• Source data:
:::
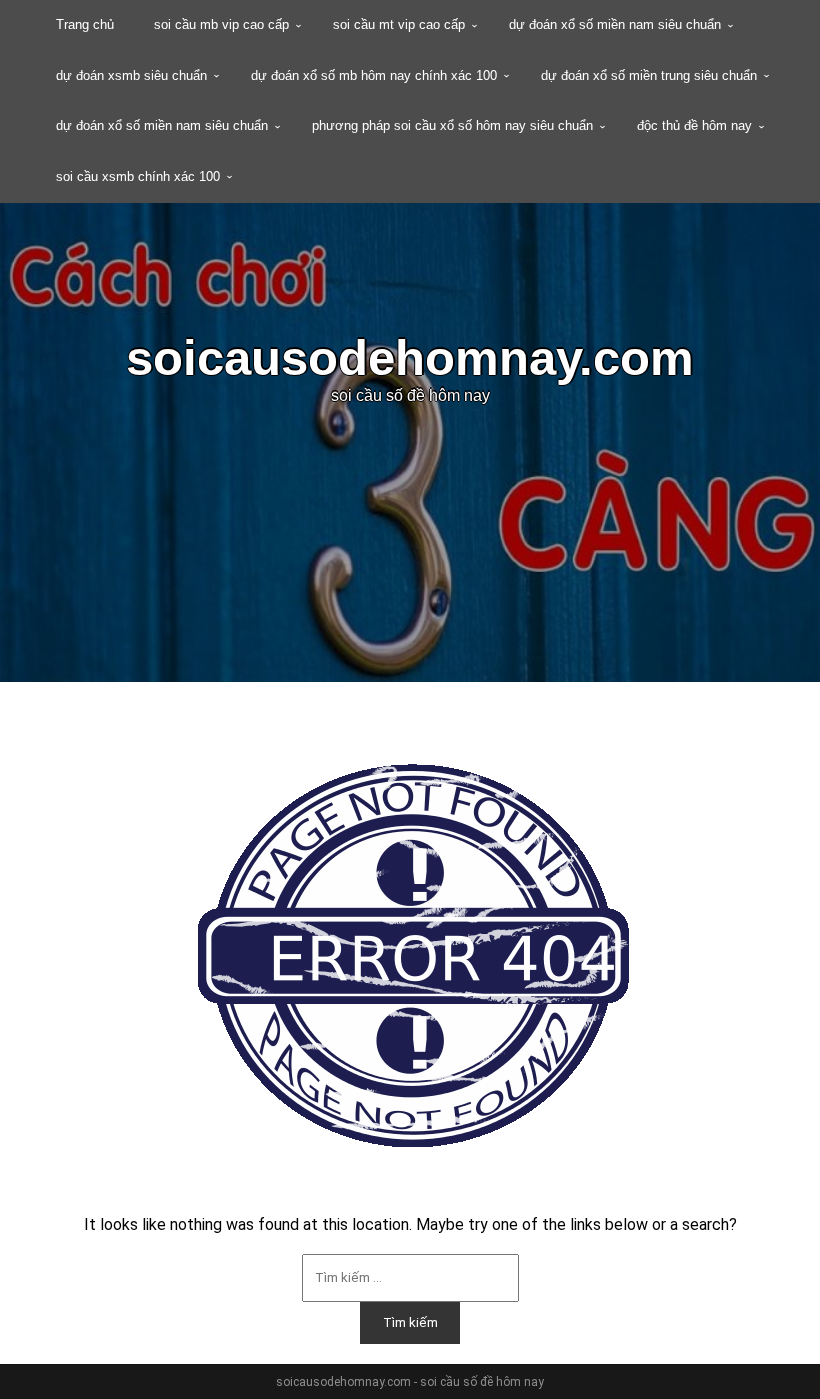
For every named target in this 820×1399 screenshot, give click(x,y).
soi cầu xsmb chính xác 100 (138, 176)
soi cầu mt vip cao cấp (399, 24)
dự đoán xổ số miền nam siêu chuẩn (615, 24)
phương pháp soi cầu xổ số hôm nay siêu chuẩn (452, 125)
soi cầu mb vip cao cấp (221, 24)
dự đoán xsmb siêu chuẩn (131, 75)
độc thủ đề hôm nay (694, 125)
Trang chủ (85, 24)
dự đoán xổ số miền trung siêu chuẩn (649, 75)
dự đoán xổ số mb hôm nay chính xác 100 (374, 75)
:::
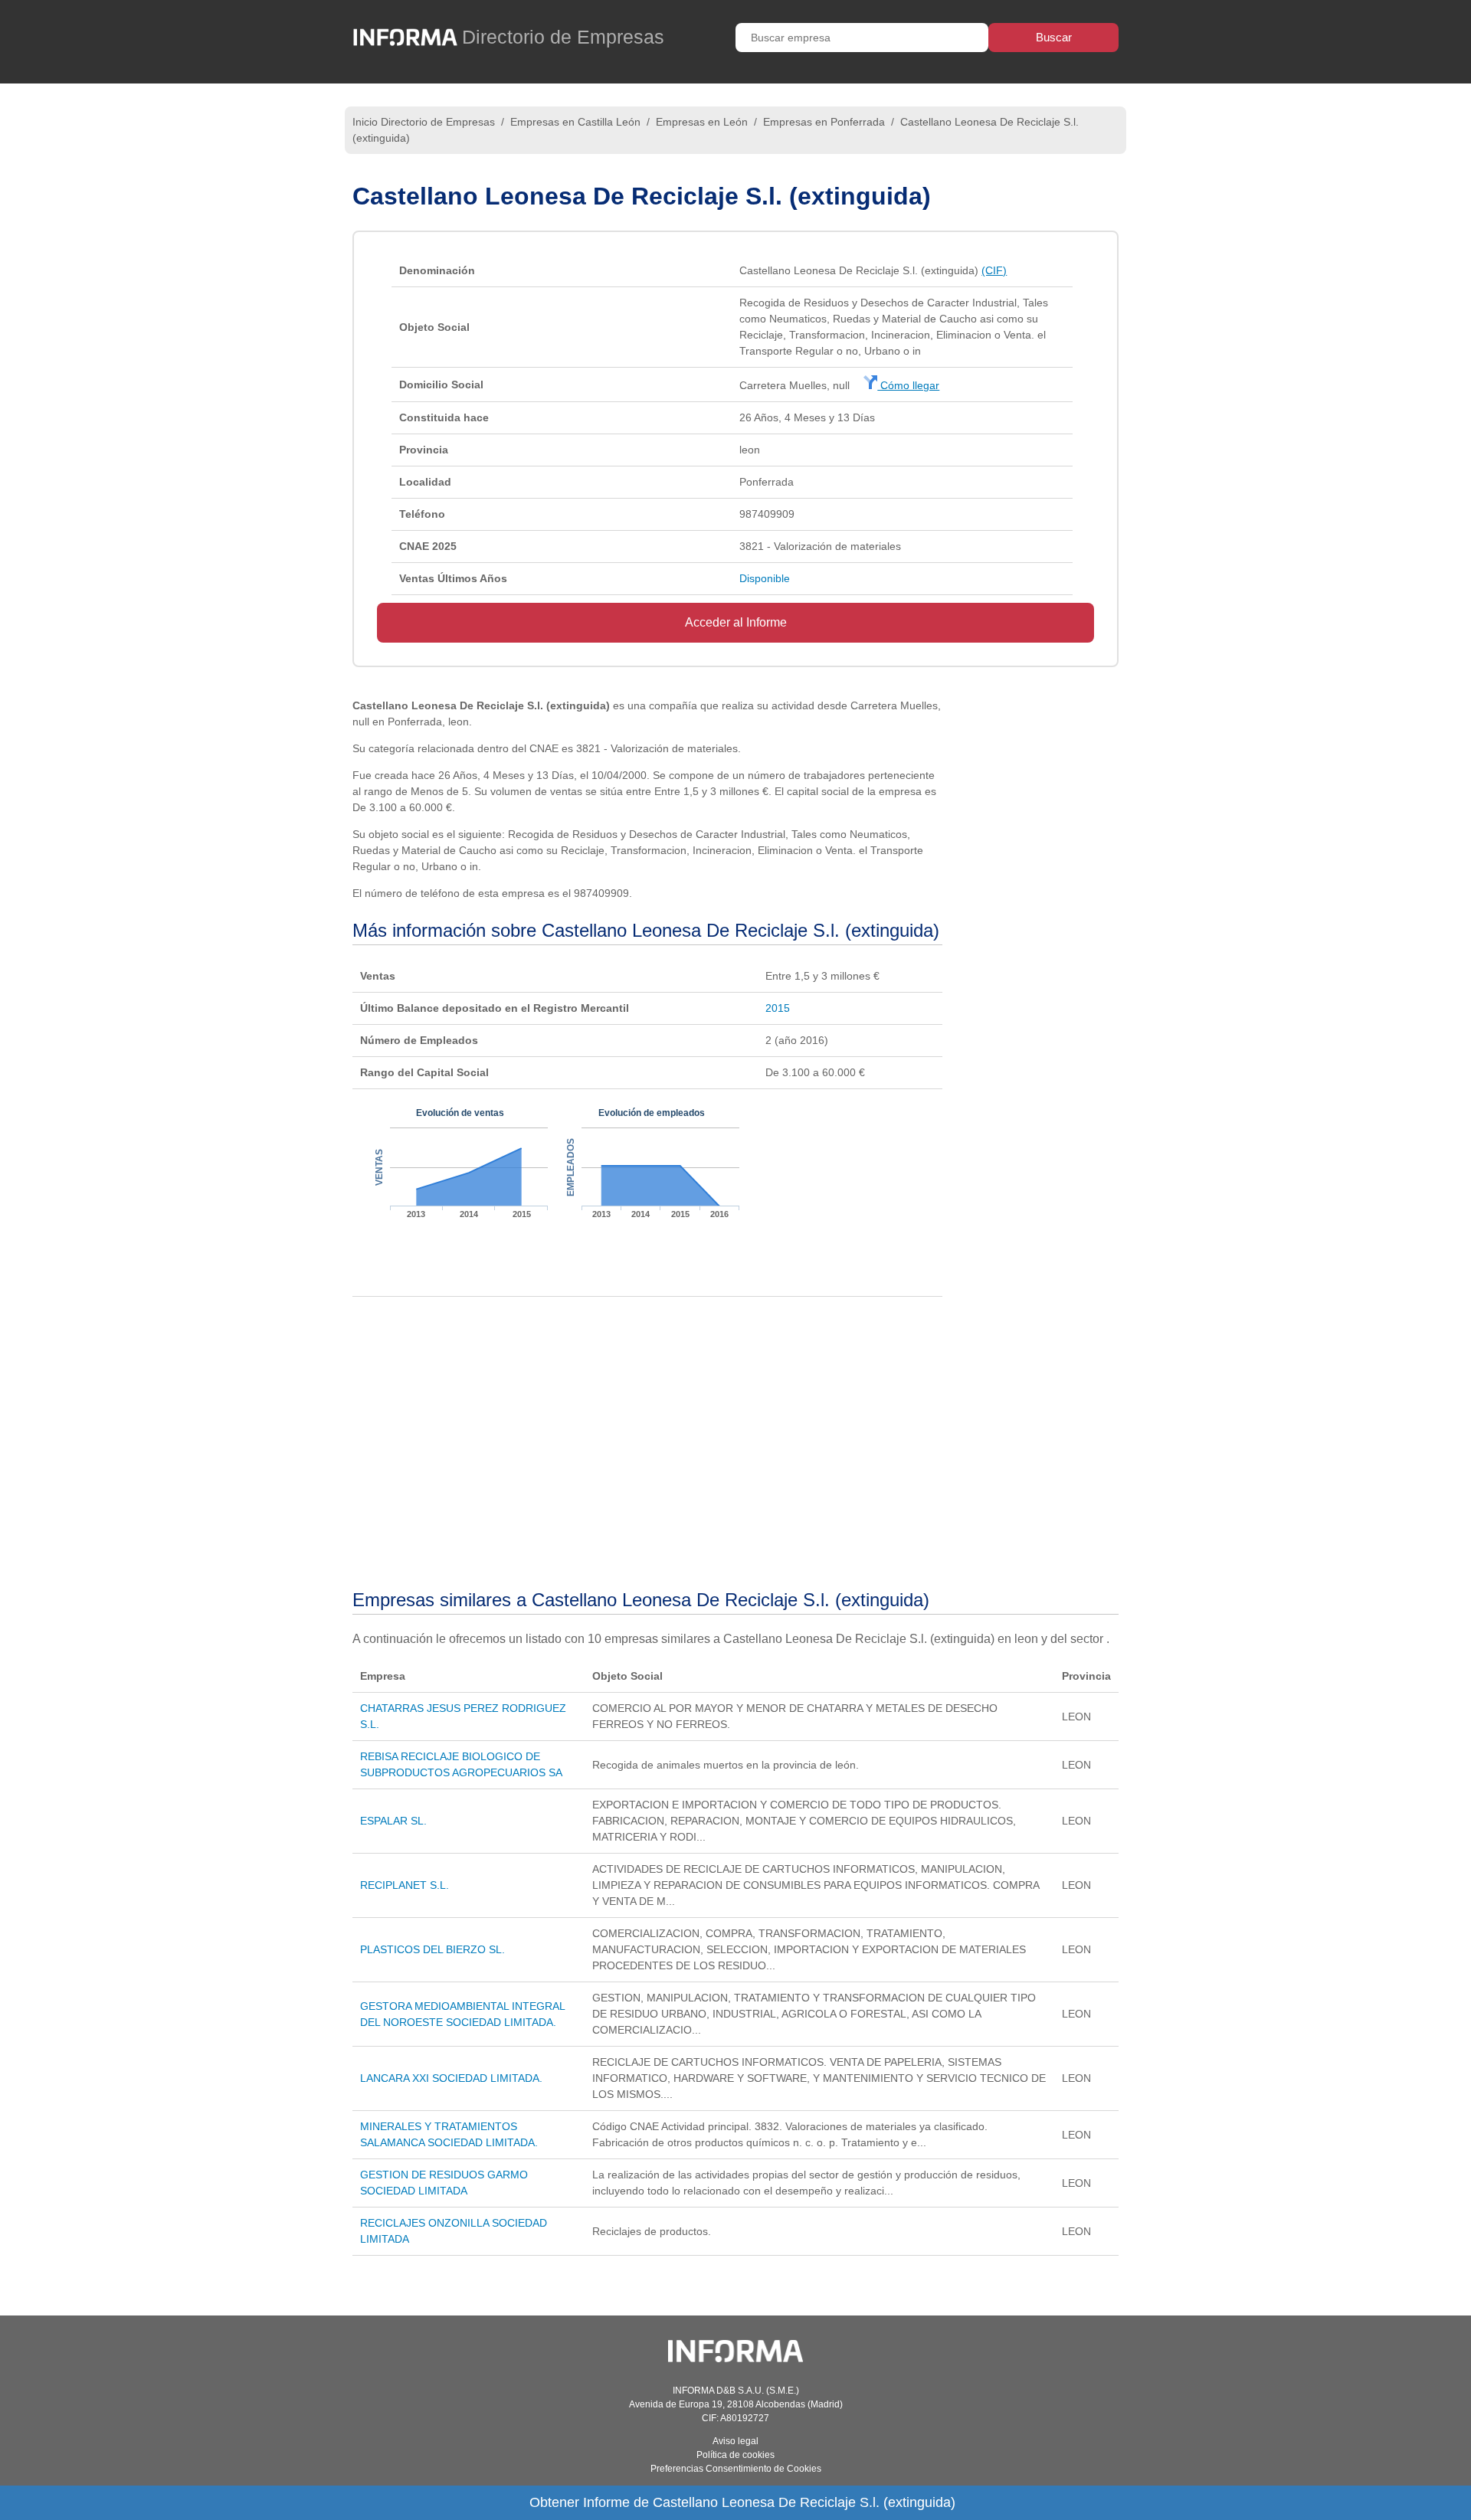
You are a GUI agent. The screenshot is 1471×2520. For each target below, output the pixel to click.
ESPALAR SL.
:::
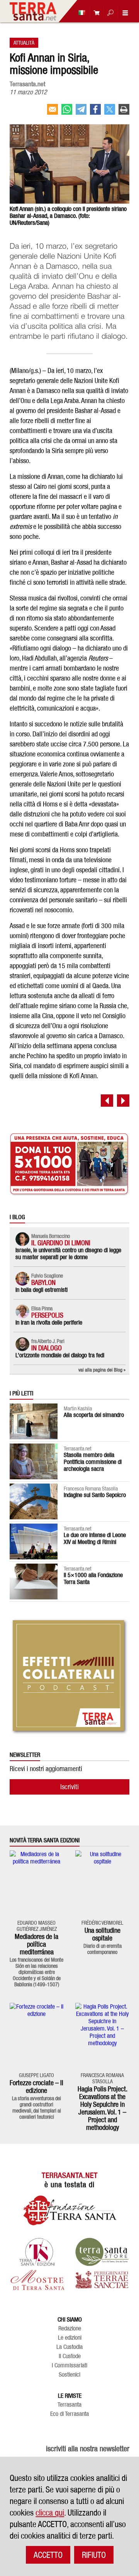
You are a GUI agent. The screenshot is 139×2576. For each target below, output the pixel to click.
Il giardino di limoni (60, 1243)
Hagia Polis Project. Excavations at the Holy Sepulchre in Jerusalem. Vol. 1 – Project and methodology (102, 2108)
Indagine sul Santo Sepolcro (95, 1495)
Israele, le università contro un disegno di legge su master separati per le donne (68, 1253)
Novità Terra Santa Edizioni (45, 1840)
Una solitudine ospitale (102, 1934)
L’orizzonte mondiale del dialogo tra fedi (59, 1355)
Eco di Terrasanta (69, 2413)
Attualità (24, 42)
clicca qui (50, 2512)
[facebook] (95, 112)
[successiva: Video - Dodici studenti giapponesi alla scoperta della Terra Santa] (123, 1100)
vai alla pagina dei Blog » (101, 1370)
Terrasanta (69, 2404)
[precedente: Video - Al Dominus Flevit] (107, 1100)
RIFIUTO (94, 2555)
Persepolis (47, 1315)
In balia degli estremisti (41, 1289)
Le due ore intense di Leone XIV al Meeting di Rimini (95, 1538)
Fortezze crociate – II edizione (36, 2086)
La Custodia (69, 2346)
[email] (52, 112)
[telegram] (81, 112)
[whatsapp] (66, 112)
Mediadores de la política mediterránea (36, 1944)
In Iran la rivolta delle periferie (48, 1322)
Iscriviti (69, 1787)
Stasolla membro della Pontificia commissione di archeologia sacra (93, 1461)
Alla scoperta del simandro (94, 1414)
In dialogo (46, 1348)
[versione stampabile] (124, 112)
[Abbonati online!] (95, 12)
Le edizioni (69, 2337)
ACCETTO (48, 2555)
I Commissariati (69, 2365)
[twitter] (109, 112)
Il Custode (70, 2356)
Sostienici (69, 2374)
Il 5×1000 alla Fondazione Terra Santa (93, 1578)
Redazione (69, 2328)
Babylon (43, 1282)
:::
• Exercise instructions: From the entries above, give again exactly the lines running from the line with "Stasolla membro della" to the line with "Babylon (43, 1282)"; include both of those lines.

• Exercise output:
Stasolla membro della Pontificia commissione di archeologia sacra (93, 1461)
Alla scoperta del simandro (94, 1414)
In dialogo (46, 1348)
[versione stampabile] (124, 112)
[Abbonati online!] (95, 12)
Le edizioni (69, 2337)
ACCETTO (48, 2555)
I Commissariati (69, 2365)
[twitter] (109, 112)
Il Custode (70, 2356)
Sostienici (69, 2374)
Il 5×1000 alla Fondazione Terra Santa (93, 1578)
Redazione (69, 2328)
Babylon (43, 1282)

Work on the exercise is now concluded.